Matthew Gaden, general manger of distribution at Challenger, said that while he respected van Eyk’s opinion, he disagreed with the inference that the fund was underresourced. “The core team has been together since July 2004, and since the last review we have hired another analyst,” he said. Regarding the suggestion that the analysts appeared too close to managers, Gaden explained that the qualitative part of forming a view of manger involved “getting to know them…but we don’t think we are too close,” he said.
Constellation Capital’s Zurich-distributed Australian Share Fund was downgraded from B to “screened”; a rating that recommends clients transfer their money out of the value-style fund. The report expressed concern about the depth of analysis and the “significant and untested changes to process”. It said the quality of analyst team appeared weaker relative to peer group.

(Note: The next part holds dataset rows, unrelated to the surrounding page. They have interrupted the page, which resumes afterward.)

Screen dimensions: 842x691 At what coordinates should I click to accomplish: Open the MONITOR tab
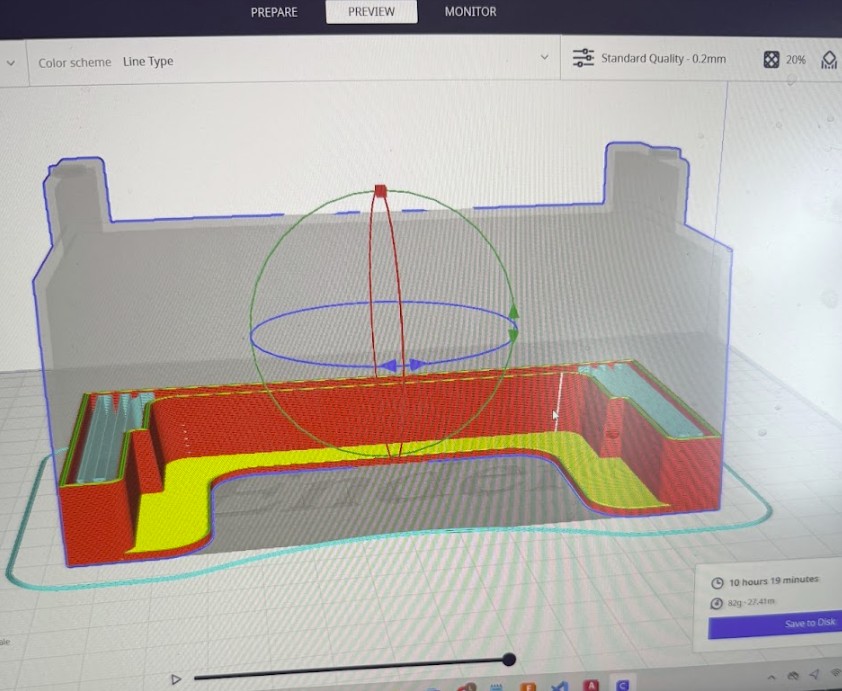(x=470, y=12)
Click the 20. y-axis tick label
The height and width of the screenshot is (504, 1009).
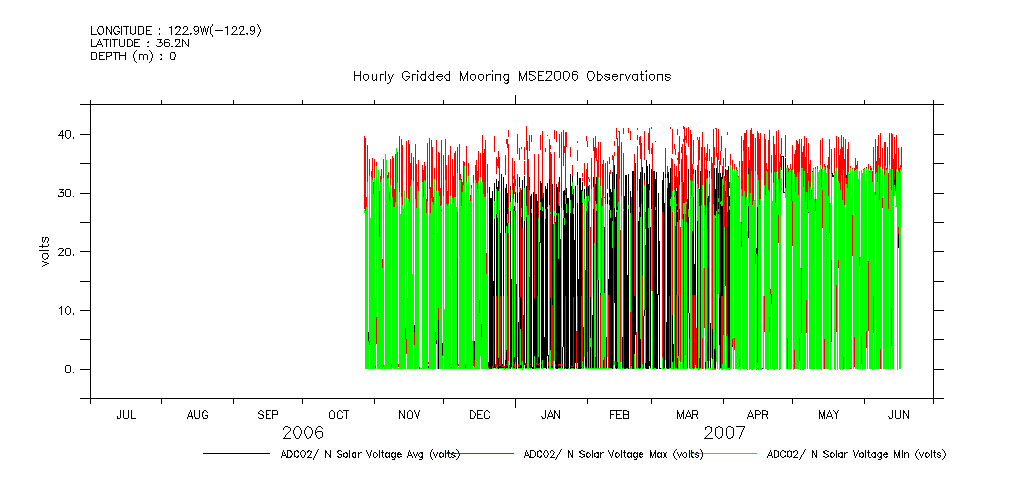pos(65,252)
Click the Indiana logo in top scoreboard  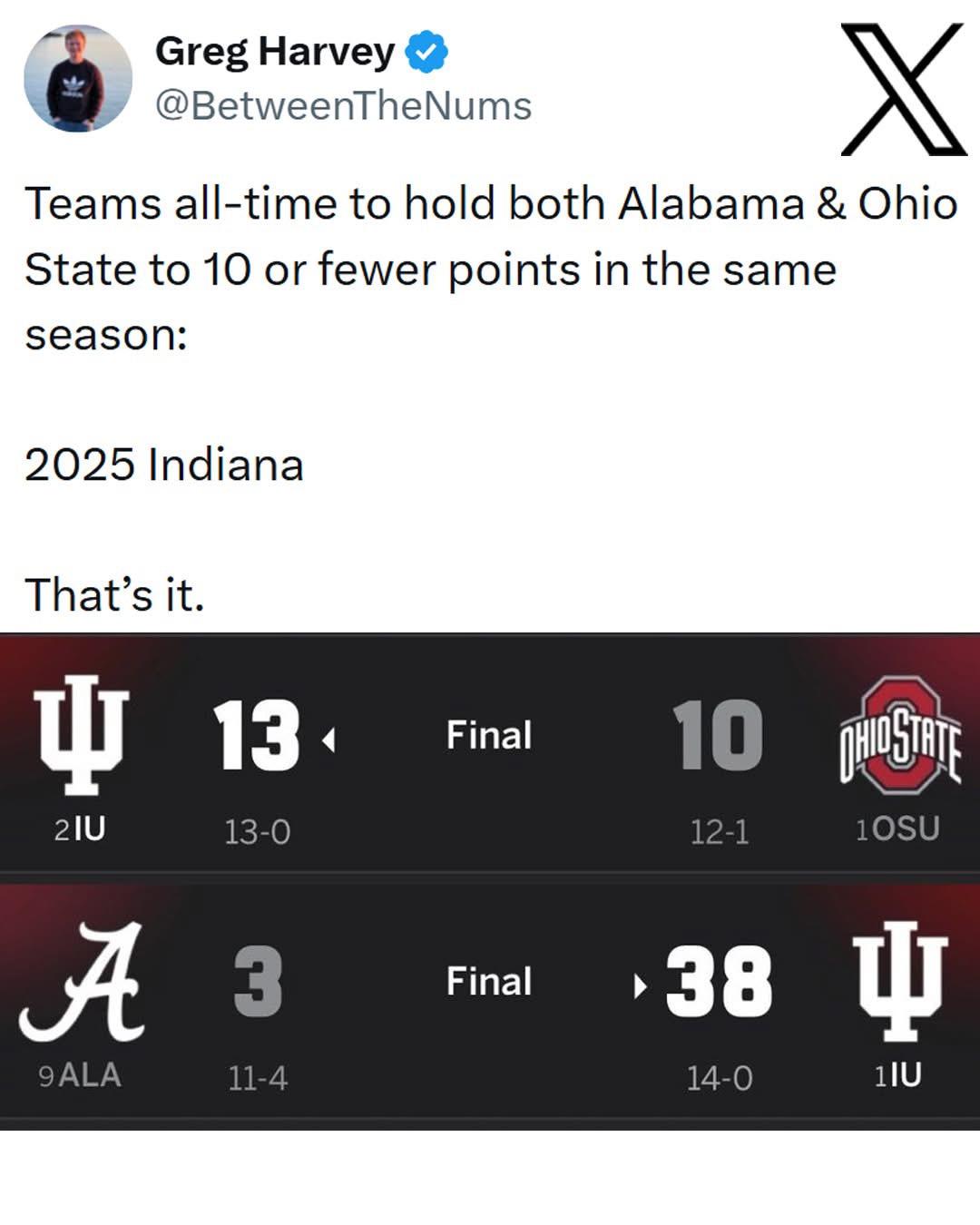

Doug Little, managing director at Constellation Capital, declined to comment on the rating. Other downgraded managers included the Acadian Australian Equity Fund, the Investors Mutual Australian Share Fund, the Lazard Australian Equity Fund, the Concord Australian Equity Fund and the Schroder Australian Equity Fund.
Only two managers, neither of them value, received the top AA rating: the Fidelity Australian Equities Fund (growth) and the Solaris Core Fund (neutral). The report said Fidelity, previously rated A, was a manager that continued to invest heavily in its investment team, had above average quality analysts and in Paul Taylor, a strong portfolio manager with good stockpicking skills.
Boutique newcomer Solaris was expected to have a relatively smooth transition – keeping the entire ex-Suncorp Investment Management team and using the same process. The report said Solaris had experienced analysts acting as sector portfolio managers, nimble and flexible decision making, and intuitive portfolio construction.
Both managers were said to be at the favourable early stage of the fund life-cycle with “numerous competitive strengths”.